With BML2, many towns and cities such as Chichester, Worthing, Horsham, Brighton, Croydon, Lewes, Eastbourne, Tunbridge Wells, etc, would be directly connected to Canary Wharf and Stratford – as would those north of the Thames. If Keegan and Wand are right, then ‘Stanwick’ (the Gatwick–Stansted dedicated air – rail link featured in New Civil Engineer last year) would also intersect with HS1 and HS2.
Similarly benefiting would be the spin-off ‘Thameslink 2’ – uniting counties on both sides of the Thames divide and taking pressure off London’s Farringdon core. This would serve all the new Docklands residences in a manner unsurpassable by any other development as further investment, growth and prosperity would naturally follow.
BML2 may not have the wow factor of a high-speed project, but it’s critically important to the south as the only means of providing sufficient capacity and the all-important new connections into the capital from an overcrowded and congested part of the country.

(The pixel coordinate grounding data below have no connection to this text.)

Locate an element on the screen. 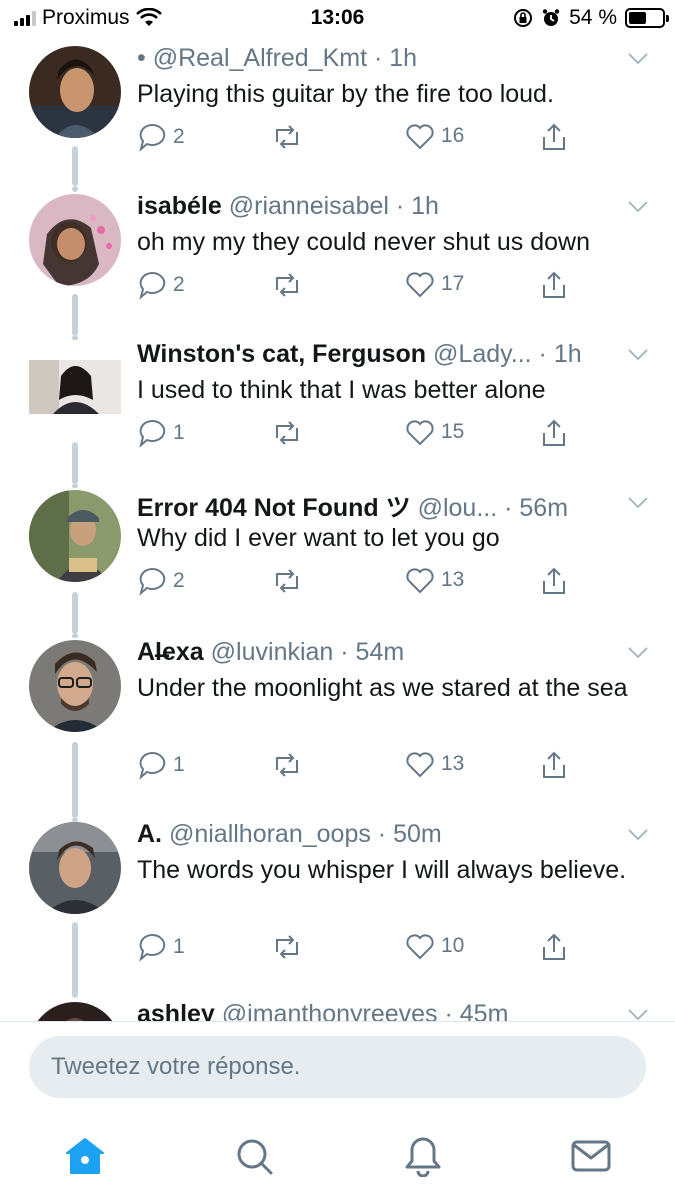 The height and width of the screenshot is (1200, 675). tweet-actions: 2 13 is located at coordinates (362, 583).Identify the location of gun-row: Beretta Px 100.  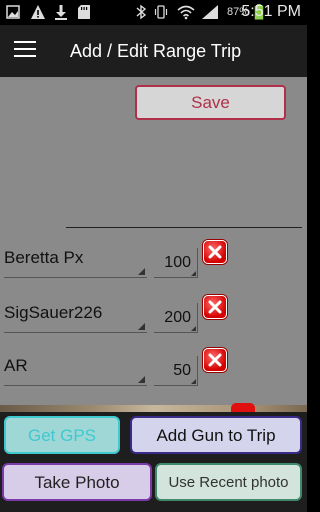
(154, 262).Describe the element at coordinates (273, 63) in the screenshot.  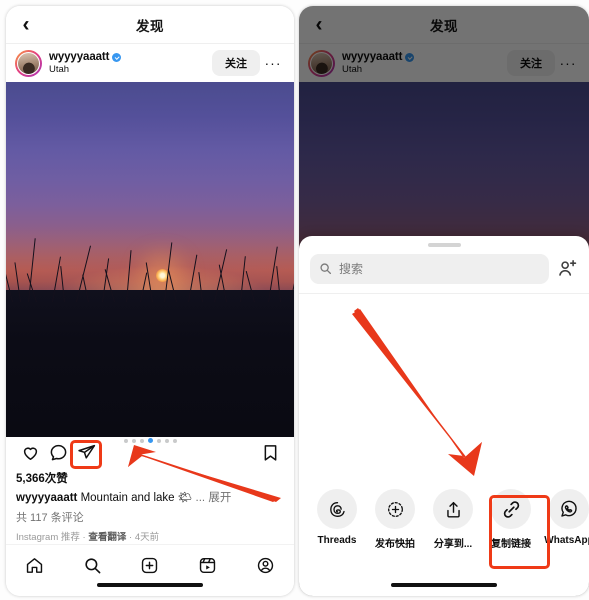
I see `post-more-options-icon: ···` at that location.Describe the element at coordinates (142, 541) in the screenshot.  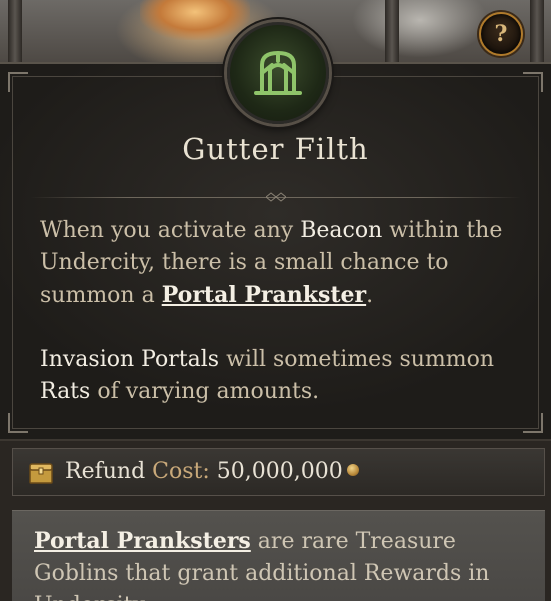
I see `portal-pranksters-link: Portal Pranksters` at that location.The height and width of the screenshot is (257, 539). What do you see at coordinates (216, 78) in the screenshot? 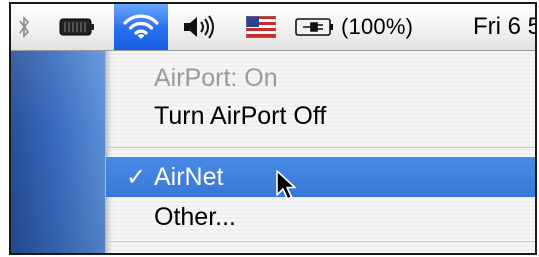
I see `airport-status-label: AirPort: On` at bounding box center [216, 78].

And although BML2 is not in the same league as HS2, as Christian Wolmar perceptively pointed out, it nevertheless has the potential to deliver even higher benefits pound-for-pound.
As we have seen recently, cross-party consensus backing BML2 is gathering pace as its opportunities and benefits are gradually being appreciated. We just hope that those responsible for strategic transport planning will listen, get it right and, as Keegan says, not land us with lost opportunities.